Iré publicando algunos en el blog, con la imagen del arcano que los inspiró.

miércoles, 11 de noviembre de 2009

Primeras invenciones


Considero que mi primera publicación se dio en mayo de 1997, cuando la revista Para entender a Borges, una publicación mensual del Profesor Héctor Omar Saldaña, dio acogida a mi cuento Maestro en su página 14. Eterna gratitud a quien recibió por correo postal -no email- mi relato y porque le gustó, lo publicó.


Pero hay una prehistoria de publicaciones anteriores que vengo a exhumar. Soslayaré a propósito una multitud de escritos que se dieron -en el decenio 1984/1994- en periódicos partidarios, panfletos, plataformas electorales, o bien reportajes, cartas de lectores y similares, además de algunos textos jurídicos para la cátedra. Mas trataré de recordar ahora pequeños logros que jalonaron la siempre deseada publicación de la propia obra en letras de molde.


En 1992 el periodista Martín Sanchez procuró alentar el sueño de la revista propia y alcanzó a sacar dos números de una publicación: Al margen. Pidió colaboraciones a los conocidos y le acerqué una carilla titulada ¿Democracia o Tevecracia? Dos párrafos fueron publicados en el N° 1 de marzo.


Estos párrafos estaban extraídos de un pequeño bosquejo de ensayo. No de narrativa. Hay que ir un poco más atrás para encontrar otro testimonio -siempre en cuentagotas- de publicación estrictamente literaria. La revista Juegos para gente de mente organizaba un concurso permanente de cuentos breves, de hasta doscientas palabras. Con ese estímulo me largué a la producción de relatos breves. Pero la decepción me embargaba número tras número al ver que mis relatos no solo no ganaban, sino que ni merecían comentarios. No me rendí y al final, en el N° 33 de junio de 1983, Gloria Pampillo tuvo a bien publicar -en una antología de fragmentos de algunos cuentos enviados- un párrafo de mi relato El pescador, que jamás recogí en ninguna otra publicación (y para eso está este blog).

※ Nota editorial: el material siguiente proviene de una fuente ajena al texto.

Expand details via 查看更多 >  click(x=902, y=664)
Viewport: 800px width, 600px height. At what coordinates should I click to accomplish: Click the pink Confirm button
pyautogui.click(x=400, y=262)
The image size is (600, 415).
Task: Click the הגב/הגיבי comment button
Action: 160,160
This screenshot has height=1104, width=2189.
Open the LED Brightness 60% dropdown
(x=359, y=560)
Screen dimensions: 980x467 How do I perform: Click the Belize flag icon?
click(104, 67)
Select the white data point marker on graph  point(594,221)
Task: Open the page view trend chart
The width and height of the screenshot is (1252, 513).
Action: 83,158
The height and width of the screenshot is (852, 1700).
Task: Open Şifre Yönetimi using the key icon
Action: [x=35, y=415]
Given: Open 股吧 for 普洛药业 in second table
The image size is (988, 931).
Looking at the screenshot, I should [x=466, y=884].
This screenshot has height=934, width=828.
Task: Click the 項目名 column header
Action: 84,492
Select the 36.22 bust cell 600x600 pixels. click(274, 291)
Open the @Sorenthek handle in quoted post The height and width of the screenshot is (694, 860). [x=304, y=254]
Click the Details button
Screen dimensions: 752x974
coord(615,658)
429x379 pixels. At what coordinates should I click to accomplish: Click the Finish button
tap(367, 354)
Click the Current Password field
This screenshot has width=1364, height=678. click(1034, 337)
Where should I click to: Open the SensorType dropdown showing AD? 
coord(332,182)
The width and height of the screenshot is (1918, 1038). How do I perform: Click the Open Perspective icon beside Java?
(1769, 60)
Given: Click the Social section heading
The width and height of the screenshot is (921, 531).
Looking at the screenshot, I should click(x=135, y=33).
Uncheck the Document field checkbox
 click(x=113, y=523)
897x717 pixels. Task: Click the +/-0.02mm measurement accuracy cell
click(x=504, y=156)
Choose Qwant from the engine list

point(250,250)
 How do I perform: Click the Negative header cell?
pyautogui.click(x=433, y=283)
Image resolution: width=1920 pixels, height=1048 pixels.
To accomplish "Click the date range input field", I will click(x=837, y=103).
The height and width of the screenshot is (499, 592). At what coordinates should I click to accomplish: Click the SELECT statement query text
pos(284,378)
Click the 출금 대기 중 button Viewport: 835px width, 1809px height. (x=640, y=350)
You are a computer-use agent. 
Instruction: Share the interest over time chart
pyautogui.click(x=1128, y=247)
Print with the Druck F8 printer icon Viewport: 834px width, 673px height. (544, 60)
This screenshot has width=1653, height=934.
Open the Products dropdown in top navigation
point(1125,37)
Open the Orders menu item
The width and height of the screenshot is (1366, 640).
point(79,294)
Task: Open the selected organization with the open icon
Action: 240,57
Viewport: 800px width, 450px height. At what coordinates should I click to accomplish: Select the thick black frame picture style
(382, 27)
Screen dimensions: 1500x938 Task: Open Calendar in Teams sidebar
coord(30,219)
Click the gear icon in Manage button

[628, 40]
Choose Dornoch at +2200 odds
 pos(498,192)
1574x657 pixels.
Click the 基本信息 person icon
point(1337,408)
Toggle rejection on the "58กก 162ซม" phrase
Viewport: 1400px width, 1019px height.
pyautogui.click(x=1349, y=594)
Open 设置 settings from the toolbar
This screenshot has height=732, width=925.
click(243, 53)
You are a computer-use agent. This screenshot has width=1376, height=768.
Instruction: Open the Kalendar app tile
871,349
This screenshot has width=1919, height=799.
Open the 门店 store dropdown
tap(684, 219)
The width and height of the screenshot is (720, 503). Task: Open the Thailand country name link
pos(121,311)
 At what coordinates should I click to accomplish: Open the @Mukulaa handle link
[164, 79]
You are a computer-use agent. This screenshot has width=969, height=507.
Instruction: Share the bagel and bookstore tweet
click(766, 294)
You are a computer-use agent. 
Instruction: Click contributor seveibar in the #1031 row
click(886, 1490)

Sin embargo, el año anterior había disfrutado de una extensa publicación. En quinto año, nos tocaba editar una publicación colectiva que recogiese nuestro paso por el Liceo Naval. Proa al mar había sido, en sus comienzos, una revista periódica que además del quehacer del Liceo, recogía artículos literarios o históricos. Con el tiempo, viró hasta convertirse en un anuario que reflejaba el paso de cada promoción por sus aulas. Por un resabio de tradición, se aceptaban algunas colaboraciones literarias. Pero uno de los ejes centrales lo constituían las biografías de los egresados, redactadas tanto en un tono general de solfa como en el hermético argot liceano. En la de mi promoción publiqué veinte de las sesenta biografias. Resultó que di en escribir una con algún ingenio en su estructura (una junta de dioses del Olimpo deciden el futuro de los hombres, entre ellos el de un compañero mío) y de allí en más llovieron los pedidos. Claro que escribiendo a demanda, contra reloj, en medio del relax general por el egreso inminente, la calidad era despareja. Pero varias páginas de esa Proa al mar llevan mi firma, algunas en colaboración.


Para completar esta reseña de primeras invenciones, valga mencionar a la primera biografía que escribí (también en colaboración) en la página 47 de la Proa al mar de 1978: la inocente semblanza, entrañable, que un joven de trece años podía hacerle a algo así como un hermano mayor de quinto año. En esa misma revista hay varias páginas de Charlie Feiling que no han sido publicadas en ningún otro lado.